Briefly about the Rumale library for machine learning in Ruby

Let's install

Open Gemfile and add the line:

gem 'rumale'

After that we use bundle install to install the library:

$ bundle install

If you want to install Rumale without Bundler, you can do it directly through the command gem install:

$ gem install rumale

After installing the library, connect it to the project:

require 'rumale'

Building and training models in Rumale

We will load data using the Daru and RDatasets libraries.

Linear regression

Linear regression is a basis for predicting numerical values. Rumale uses the class for this purpose Rumale::LinearModel::LinearRegression:

require 'daru'
require 'rumale'

# создание набора данных
data = Daru::DataFrame.from_csv('housing_prices.csv')
x = data['size'].to_a
y = data['price'].to_a

# преобразование данных в формат, подходящий для Rumale
x = Numo::DFloat[x].reshape(x.size, 1)
y = Numo::DFloat[y]

# построение и обучение модели линейной регрессии
model = Rumale::LinearModel::LinearRegression.new
model.fit(x, y)

# предсказание на новых данных
predicted = model.predict(x)
puts "Предсказанные значения: #{predicted.to_a}"

House size and price data is downloaded from a CSV file, converted into arrays, and then used to train a linear regression model.

Support Vector Machine (SVM)

Support Vector Machine is an algorithm for classification problems.
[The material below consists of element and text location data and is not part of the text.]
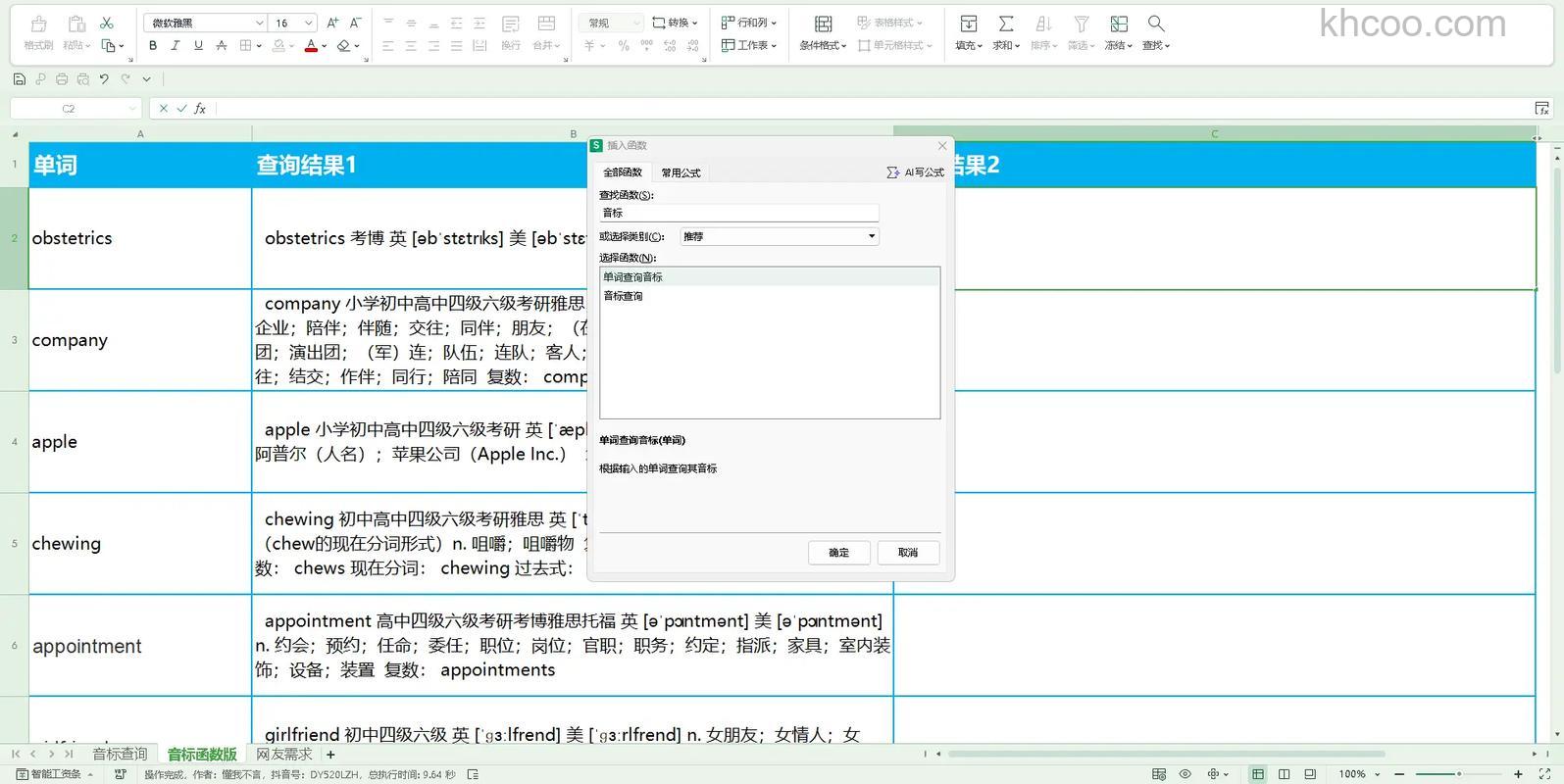1564x784 pixels.
Task: Open the font size 16 dropdown
Action: [308, 23]
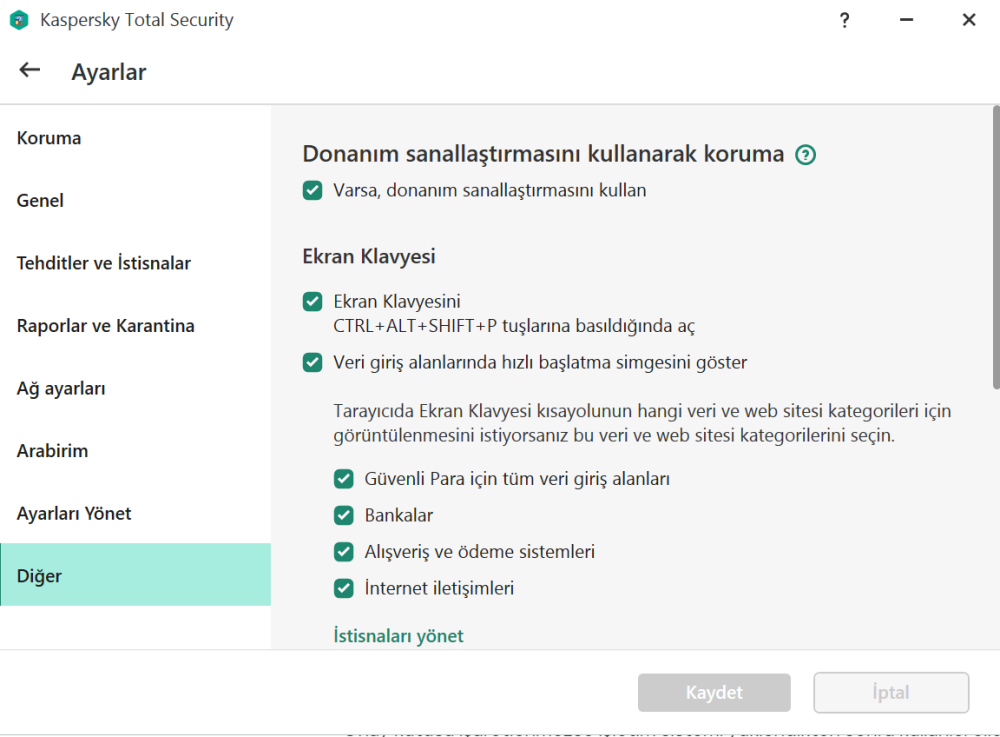Open the Arabirim settings section

52,450
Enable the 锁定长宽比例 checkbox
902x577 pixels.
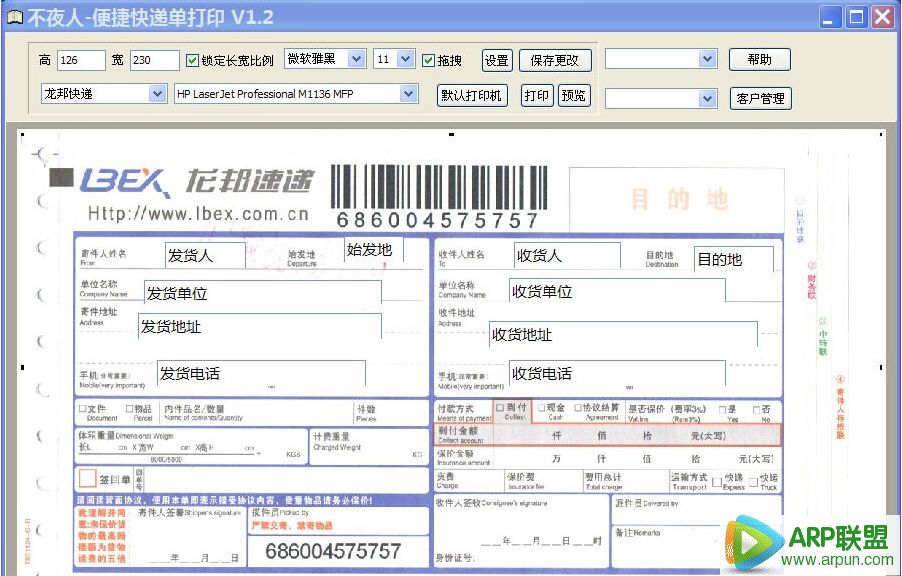[192, 59]
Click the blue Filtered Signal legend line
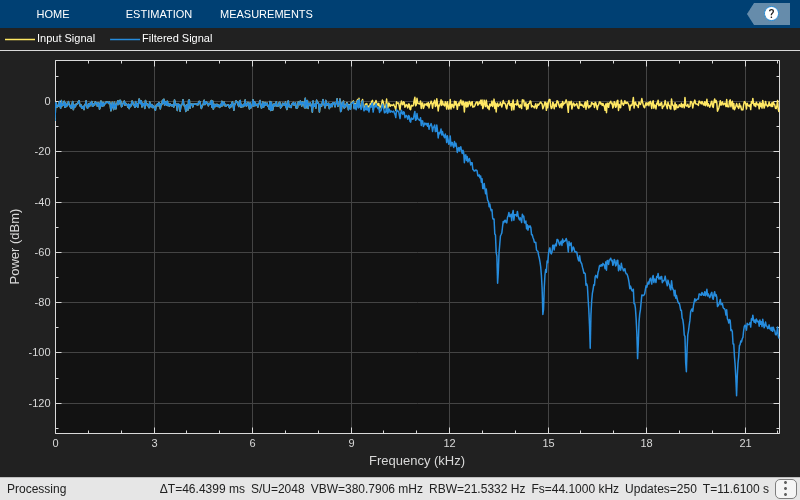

In Rumale it is represented by the class Rumale::LinearModel::SVC:

require 'daru'
require 'rumale'
require 'rdatasets'

# загрузка набора данных Iris
iris = RDatasets.load(:datasets, :iris)
x = iris[0..3].to_matrix
y = iris['Species'].map { |species| species == 'setosa' ? 0 : 1 }

# преобразование данных в формат Numo::NArray
x = Numo::DFloat[*x.to_a]
y = Numo::Int32[*y]

# построение и обучение модели SVM
model = Rumale::LinearModel::SVC.new(kernel: 'linear', reg_param: 1.0)
model.fit(x, y)

# предсказание на новых данных
predicted = model.predict(x)
puts "Предсказанные значения: #{predicted.to_a}"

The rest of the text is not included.